▸ **Work to be completed**
Write the next passage of the text on AI in smart city traffic control, starting after its last sentence.
══ Given text
Artificial Intelligence is currently being touted as solution to most problems. Most if not all energy is put into conjuring up new and even more exotic machine learning models and ways of optimizing these. However, the primary boundary for AI is currently not technical as it used to be. It is ecological. Here I am not thinking about the developer ecosystem, but the ecosystem of humans that have to live with the consequences of AI and interact with machines and systems driven by it. While AI lends itself beautifully to the concept of smart cities this is also one of the avenues where this will most clearly play out because the humans that stand to benefit and potentially suffer from the consequences of AI are also voters. Voters vote for politicians and politicians decide to fund AI for smart cities.

How Smart is AI In A Smart City Context?

At a recent conference I had an interesting discussion where we were talking about what AI could be used for. Someone suggested that Machine Learning and AI could be used for smart cities. Working for a city and having worked with AI for a number of years, my question was “for what?” One suggestion was regulating traffic.

So, let us think through this. In New York City we have on occasion a lot of traffic. Let us say that we are able to construct a machine learning system that could indeed optimize traffic flow through the city. This will not be simple or easy, but not outside the realm of the possible. Let us say that all intersections are connected to this central AI algorithm that provides the city as a whole with optimal traffic conditions. The algorithm works on sensor input that counts the number of cars at different intersections based on existing cameras. Probably this will not mean that traffic always flows perfectly but certainly on average does better.

Now imagine during one of these congestions a fire erupts in downtown Manhattan and fire trucks are delayed in traffic due to congestion. 50 people die. The media then finds out that the traffic lights are controlled by an artificial intelligence algorithm. They ask the commissioner of transportation why 50 people had to die because of the algorithm. This is not a completely fair question but media have been known to ask such questions. He tries to explain that the algorithm optimizes the overall flow of traffic. The media are skeptical and ask him to explain how it works. This is where it gets complicated. Since this in part is a deep learning algorithm no one can really tell how it works or why there was congestion delaying the fire trucks at that particular time. The outrage is palpable and headlines read “City has surrendered to deadly AI” and “Incomprehensible algorithm leads to incomprehensible fatalities”

Contrast this to a simple algorithm that is based on clear and simple rules that are not as effective overall but work along the lines of 30 seconds one way 30 seconds another way. Who would blame the commissioner of transportation for congestion in that case?
════
══ Available data
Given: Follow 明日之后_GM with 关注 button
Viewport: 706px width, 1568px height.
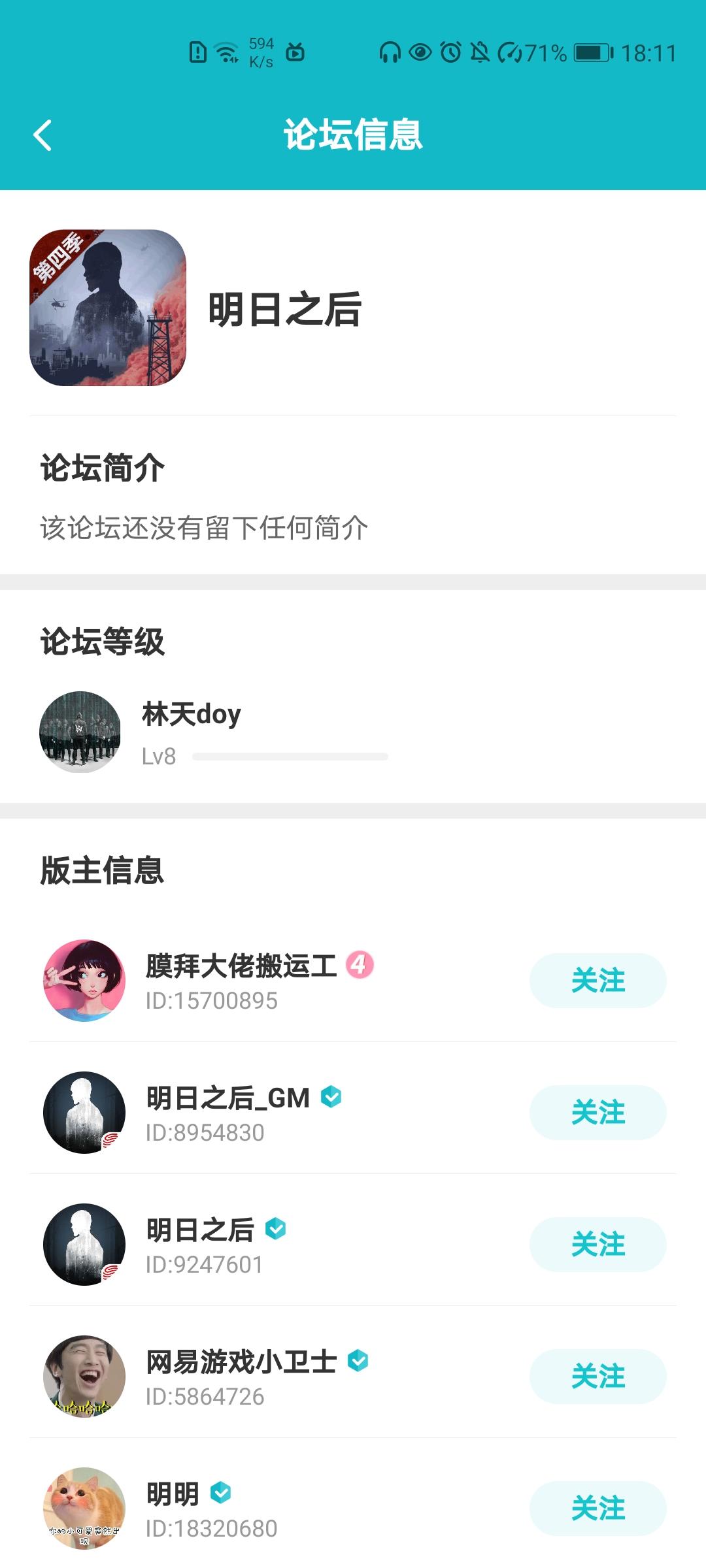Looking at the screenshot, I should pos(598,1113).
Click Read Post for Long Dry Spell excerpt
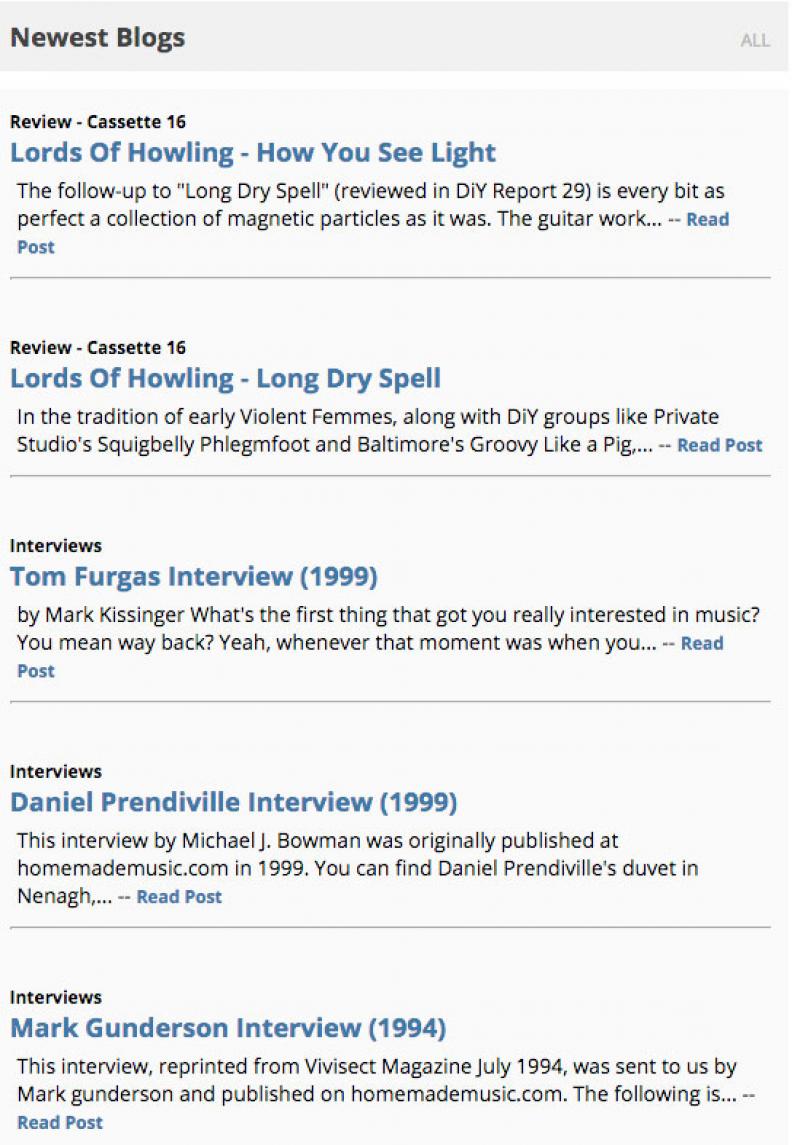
════
▸ **In response**
Politics And Chaos

Media aside there could be other limiting factors. Let us stay with our idea of an AI system controlling the traffic lights in New York City. Let us further assume that the AI system gets a continuous input about traffic flow in the city. Based on this feed it can adapt the signals to optimize the flow. This is great but due to the fact that we have now coupled the system with thousands of feedback loops it enters into the realm of complex or chaotic systems and will start to exhibit properties that are associated with that kind of systems. Typical examples of such properties are: erratic behavior, path dependency, and limited possibility for prediction.

Massively scalable AI cannot counteract these effects easily and even if we could, the true system dynamics would not be known until the system goes live. We would not know how many cars would be running red lights or speed up/slow down compared to today. Possibly the system could be trimmed and be made to behave, but then we basic politics. Which responsible leader would want to experiment with a city of more than 10 million peoples daily lives. Who would want to face these people and explain to them that the reason they are late for work or for their son’s basket ball game is trimming an AI algorithm?

The Limits Of AI

So, the limits to AI may not be primarily of a technical nature. They may have just as much to do with how the world behaves and what other non-data-scientist-humans will accept. Even if it is better to loose 50 people in a fire in Manhattan once every 10th year and reducing the number of traffic deaths by 100 every year, the stories written are about the one tragic event not about the general trend. Voters remember the big media stories and will never notice a smaller trend. Consequently, regardless of the technical utility and precision of AI, there will be cases where the human factor will constrain the solutions more than any code or infrastructure.

Based on this thought experiment I think the most important limits to adoption of AI solutions at city scale are the following

  • Unclear benefits – what are the benefits of leveraging AI for smart cities? We can surely think up a few use-cases but it is harder than you think. Traffic was one but even here the benefits can be elusive.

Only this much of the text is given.